Ребенок громко заплакал: «Мам… мам… мам… А-а-а».
Играла вдохновенно и легко. Смутила обоих.
– Отпустите ее, – вполголоса сказал комендант, – с ребенком!
Офицер еще раз взглянул на Анну Не сдержалась, – привычным жестом провела рукой по лицу.
– Нет. Она.
Сказал решительно:
– Видел сам. И слушал, как говорит. Рукой по лицу проводит. Взять ее!
Скрестились взгляды. Бешено схватила ненависть сердце. В первый раз услышала это: взять. Но сжалась. Не прежняя Анна. Привыкла держать себя в руках.
В тюрьме впитала ее в полноте, эту священную злобу И узнала твердо: теперь не уступит. В тесноте на нарах, обирая вшей с себя и ребенка, думала много. Подытожила все. Рядом с ней спала старуха. Седая, высохшая, темная. По ночам долго молилась. Днем гадала на бобах. Говорила мало и на всех смотрела исподлобья. Как старый, затравленный зверь.
– За что тебя взяли, бабушка?
– А тебе на что? Много вас, пытальщиков. Про себя знай.

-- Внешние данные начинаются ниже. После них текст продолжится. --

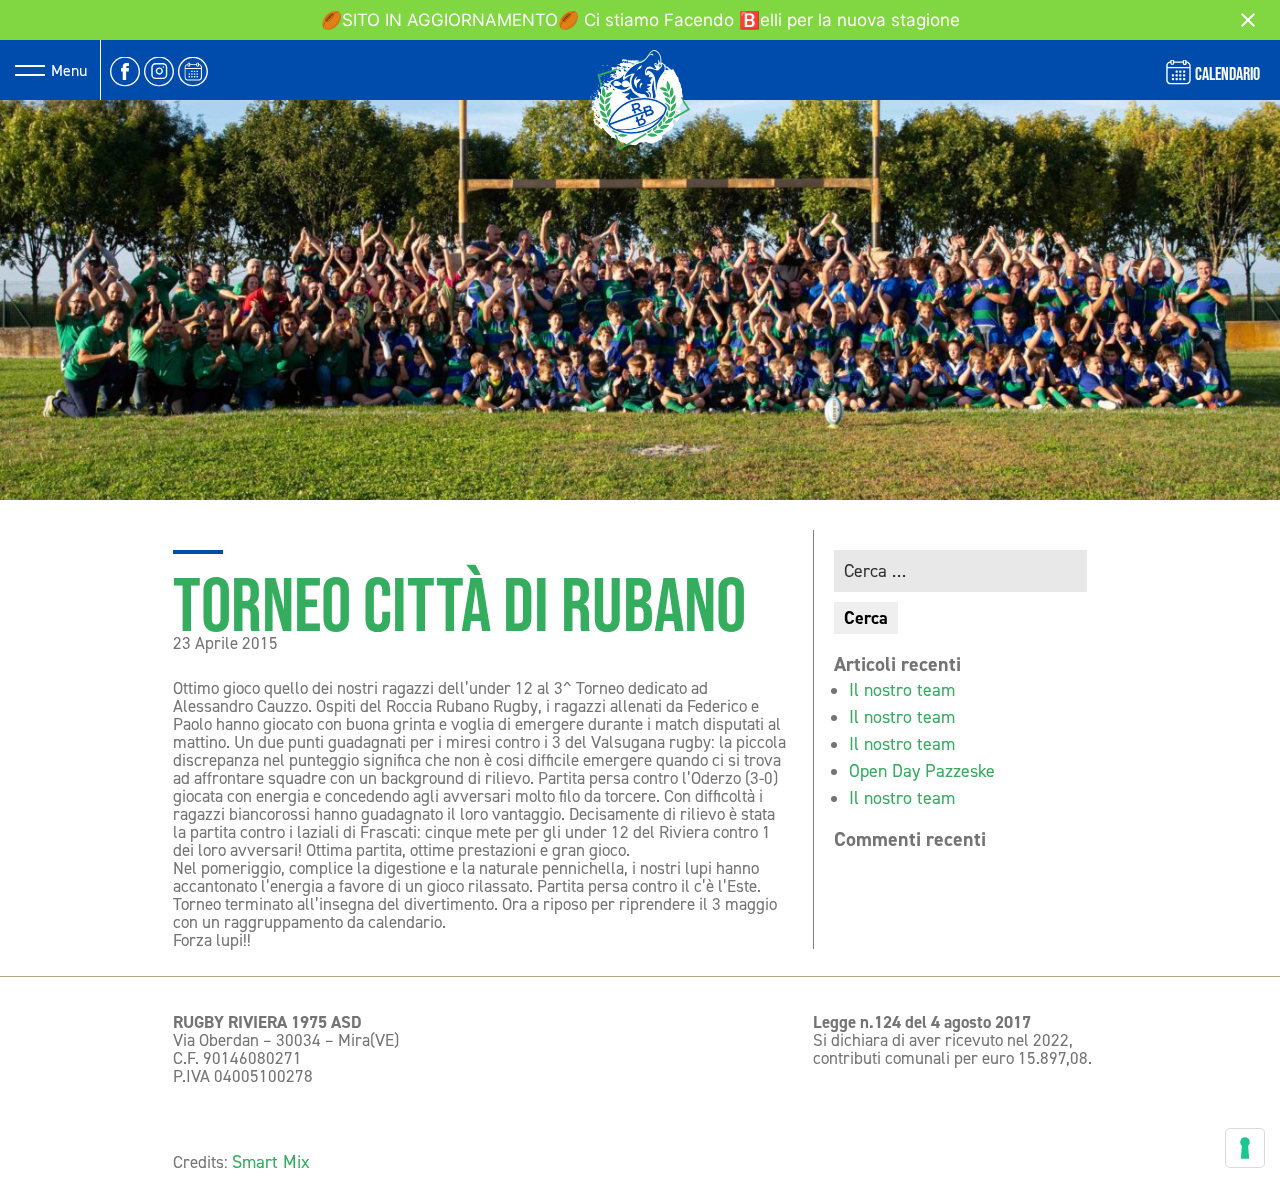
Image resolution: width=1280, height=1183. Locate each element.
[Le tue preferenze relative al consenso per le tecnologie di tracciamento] (1245, 1148)
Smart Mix (271, 1162)
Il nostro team (902, 690)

Пожевала губами и занялась опять бобами. Сидело их шестнадцать человек. Все политические. Нового вида политические преступники. Жены восставших рабочих, матери дезертиров колчаковской армии, жена одного комиссара. Грамотными были только она, Анна, да молодая Феня, дочь старика-партизана. Больше всех занимала Анну старуха. Никому не говорила о себе. Советовалась только с Богом да с бобами.
Но однажды ночью, когда в жару метался прихворнувший маленький Павлик, повернулась к Анне и уставилась упорным взглядом.
– Павлушенька… Детка моя… Ну-ну, милый.
Ласкала нежно. Чужому отдала тоску по материнству. И ребенок привык к ней. Здоровый смеялся, стал чаще говорить «мама» и тянул ручонки.
А сейчас высохли губы. Лежит неподвижно и тихонько-тихонько стонет.
«Неужели умрет? Татьяна, прости!»
В лице были боль и страх.
– А ребенок-то у тебя чужой.
Вздрогнула от свистящего шепота старухи. Оглянулась кругом. Тускло светила под потолком лампочка. На нарах храпели. Бредили, стонали во сне. Не слышал никто. А старуха смотрит. Словно ждет ответа.
– Как чужой? Что ты?
– Да ты не рожала вовсе – по бокам и по грудям видать.
– Ну, вот еще. Выдумала. Спи, солнышко, детка моя… А-а-а…
– А пошто под ручками не глядишь? Подопрело, а ты и не знаешь. Томится, присыпать нужно гнилушками. И на руки берешь не как мать. Мать сцопат как попало. Свое, не боится. А ты прилаживаешься.
Анна лживо засмеялась.
– А мое како дело, твой ли, чужой. Так молвила. Охота было сказать: примечаю. Мне ево не надо, от своих намаялась.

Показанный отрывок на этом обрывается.